Tragic Love For A Cad

February may be known as the month of love, but my recent explorations of newspaper archives shows that the path to happiness is not always smooth. In the case of one young woman from Connecticut, USA, love ended in tragedy.
As reported by the Liverpool Echo, a “young woman of prepossessing appearance” called Annie Dillon had the misfortune to fall in love with Thomas Heenan, a ” well known liquor dealer of New Haven, Connecticut.”
According to the Echo report after paying “attention” to Annie, Thomas ditched her for another girl, and in fact went as far as to marry her. The distraught Annie threatened to take her own life but fortunately her friends intervened and prevented her from going through with the threat.
In October 1879 Thomas Heenan, regretting his hasty decision to marry, once more began courting Annie’s affection. He proposed they elope. She would have none of that initially but eventually agreed and they set a time and place for their next rendezvous.
She went to the appointed place for their meeting but of Thomas Heenan there was no sign. Twice disappointed in love, the poor girl went home.
Sick heart and tired of waiting, she returned home, and her desperation swallowed a small cupful strong solution of corrosive sublimate, from the effects which she died great agony.
Liverpool Echo, England, Tuesday 28 October 1879, page 3
Why the Liverpool Echo choose to report this sad story I don’t really understand since there’s no evident connection between Liverpool and either Thomas Heenan or Annie Dillon. Maybe they just it would be something to titillate their readers? I’m assuming they found this story in a Connecticut newspaper though I can’t be sure since digital editions of the Morning Journal-Courier of New Haven don’t begin until 1880.
Was Thomas Heenan suitably contrite when he heard about the consequences of his caddish behaviour? Did he just return to his wife and carry on as if nothing had happened?
I was hoping to find out some details but have drawn a blank. I haven’t found the record of his marriage and without any inkling about his age at the time of the events in 1879 I can’t look for him in any birth or death records.
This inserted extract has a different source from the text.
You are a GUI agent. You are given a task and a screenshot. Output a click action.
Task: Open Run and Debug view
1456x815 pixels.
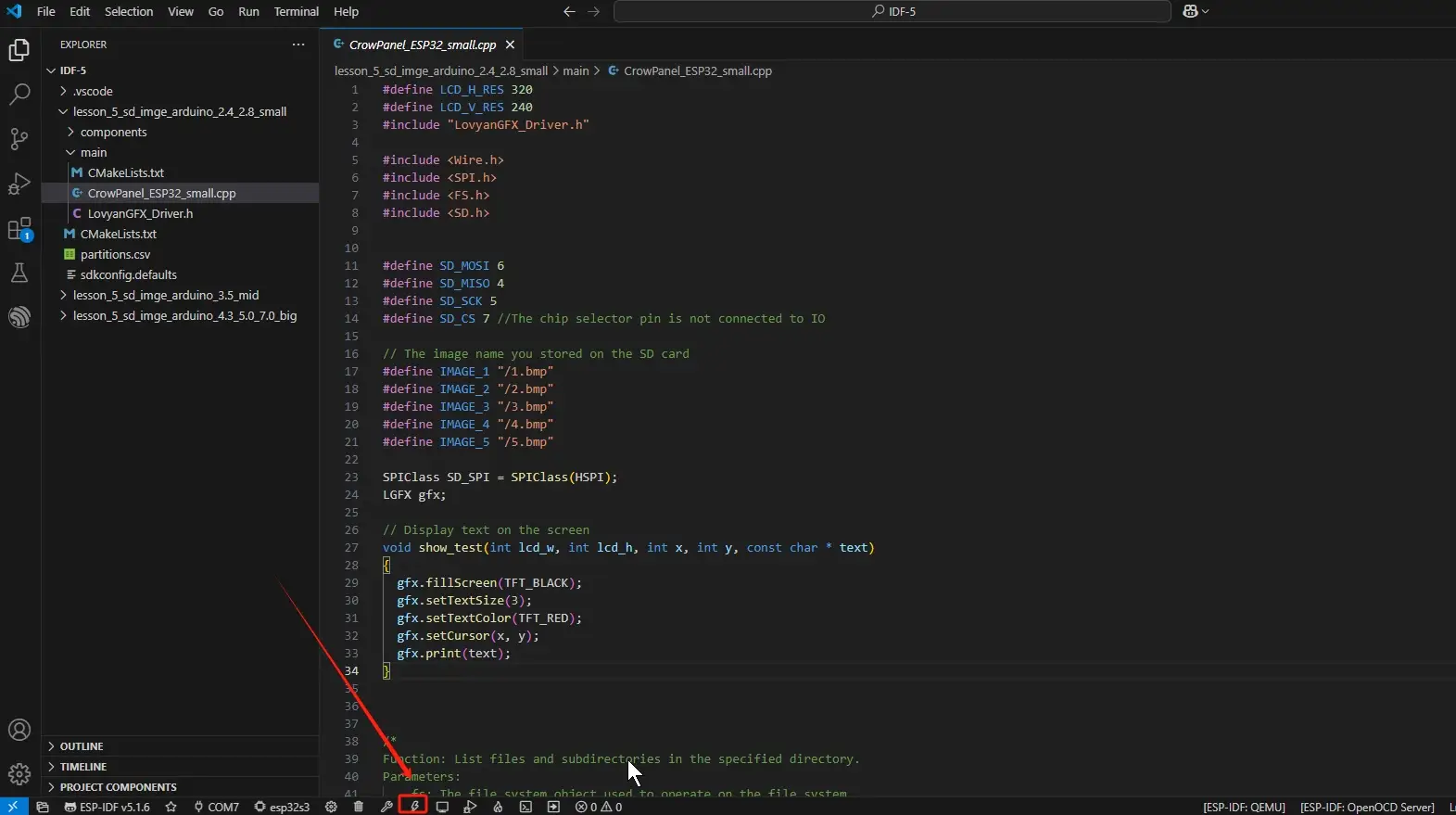coord(19,184)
He doesn’t appear in the federal census returns for Connecticut in 1880 though there is a Thomas Heenan in New Haven in 1881 who seems to be connected to the liquor trade.
The Morning Journal-Courier mentions a Thomas Heenan as one of three men arrested for theft of butter from a steamboat company. The butter was “traced to Heenan’s saloon” and one of his co-defendants was said to be working as a “bar tender” for Heenan at the time.
Did Thomas Heenan decide it was best to keep a low profile just after his former girlfriend’s death – and then return to New Haven when he thought the coast was clear? Or did he stay in New Haven and brazen it out?
I’d love to know so if anyone can cast any light on this individual or the story of the doomed love affair, do let me know.